DEPUTY First Minister Martin McGuinness authorised the IRA’s use of human bombs, an ex-Army intelligence officer has claimed.

Yesterday, the Smithwick Tribunal heard a redacted transcript of evidence given by former soldier Ian Hurst – also known as Martin Ingram – to a private hearing of the inquiry last week.

On Tuesday, when the reading of the transcript began, it emerged Mr Hurst had claimed that a “Mr McGuinness” was officer commanding of the IRA’s northern command, and also that a “Mr McGuinness” had authorised the south Armagh IRA to kidnap, torture and kill senior RUC officers Chief Superintendent Harry Breen and Superintendent Bob Buchanan.

Yesterday, as the transcript continued to be read out, the tribunal heard a claim by Mr Hurst that Martin McGuinness – named fully yesterday – was involved in authorising “human bomb” attacks, and also that, contrary to Mr McGuinness’s well-known claims, he did not leave the IRA in the 1970s.

The Smithwick Tribunal was set up in 2005 to probe claims of IRA/Garda collusion in the murders of Mr Breen and Mr Buchanan on March 20, 1989. The two men were killed in an IRA ambush on the Edenappa Road, close to Jonesborough, on their way home from a cross-border police briefing.

Yesterday, Mr Hurst reiterated his claim that he believed the murders would have had to have been authorised by the IRA’s northern command because they would have needed “political cover”.

He told the tribunal that “human bombs (were) also authorised by Martin McGuinness . . . he controls northern command for the vast majority of the time”.

“McGuinness controlled northern command.
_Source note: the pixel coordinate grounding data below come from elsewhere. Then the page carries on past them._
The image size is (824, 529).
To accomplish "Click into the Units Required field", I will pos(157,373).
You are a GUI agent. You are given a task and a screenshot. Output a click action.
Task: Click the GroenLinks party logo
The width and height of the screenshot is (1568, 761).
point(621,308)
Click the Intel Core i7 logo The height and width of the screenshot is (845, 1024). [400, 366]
He controlled it for the vast majority of the time, contrary to what he would have you believe that he left the IRA in the 1970s. That is not true. He was a member of the northern command of the Provisional IRA council responsible for controlling people like Scappaticci,” he said.
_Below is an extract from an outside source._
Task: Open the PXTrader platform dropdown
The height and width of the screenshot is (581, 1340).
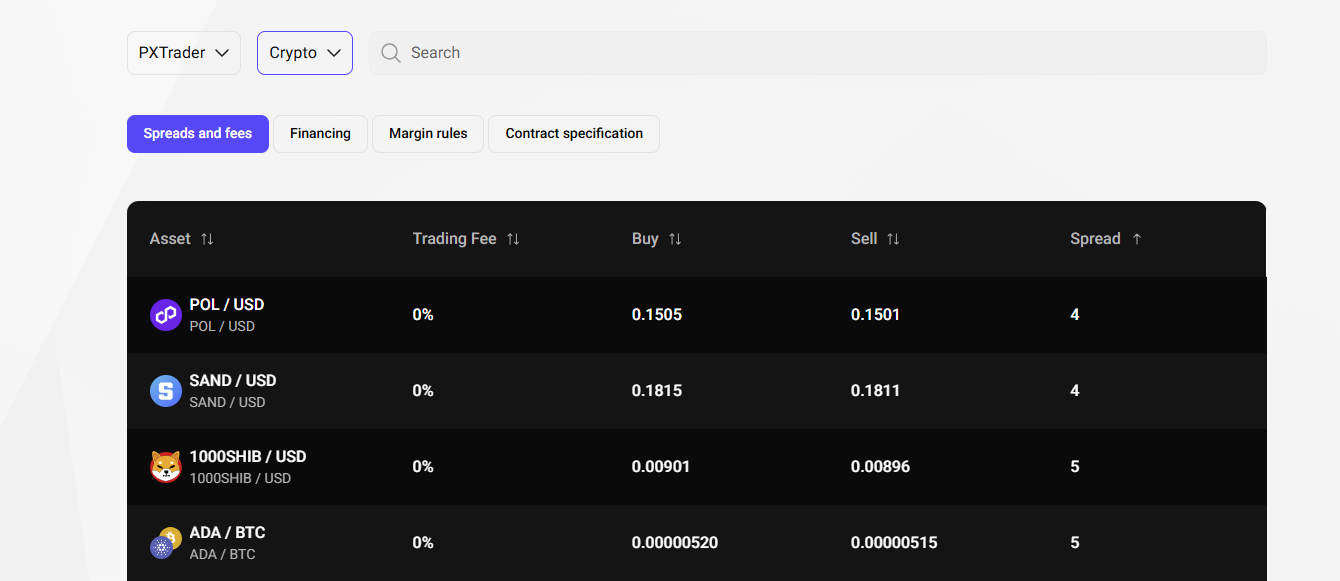Action: pos(184,53)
Mr Hurst has alleged that Belfast republican Freddie Scappaticci was the double agent known as Stakeknife.

On Tuesday, a Sinn Fein spokesman said Mr Hurst’s claims were “more lies from an individual with a highly dubious track record”.

Yesterday, Sinn Fein said it would not comment again on the allegations being made by Mr Hurst.

Ian Hurst was a member of the secretive Army intelligence branch called the Force Research Unit (FRU).

He left the Army in 1991 after reaching the rank of sergeant. Since then he has written various whistleblower-style newspaper articles and the book Stakeknife: Britain’s Secret Agents in Ireland.

The human, or proxy, bomb was a tactic in which the IRA forced people to drive car bombs to military targets.

In one of the most high-profile incidents, Patsy Gillespie, 42, from Londonderry, was warned to stop working as a cook at the Fort George base. He continued.

On October 24, 1990, the IRA held his family at gunpoint and forced him to drive a 1,000lb bomb to the Coshquin permanent border checkpoint on Buncrana Road.

The IRA activated the bomb while he was still in the car and Mr Gillespie, along with five soldiers, was killed.

In 2010, dissidents attempted to imitate the tactic by forcing a taxi driver to transport a bomb in his car to Palace Barracks. An elderly man walking nearby received minor injuries.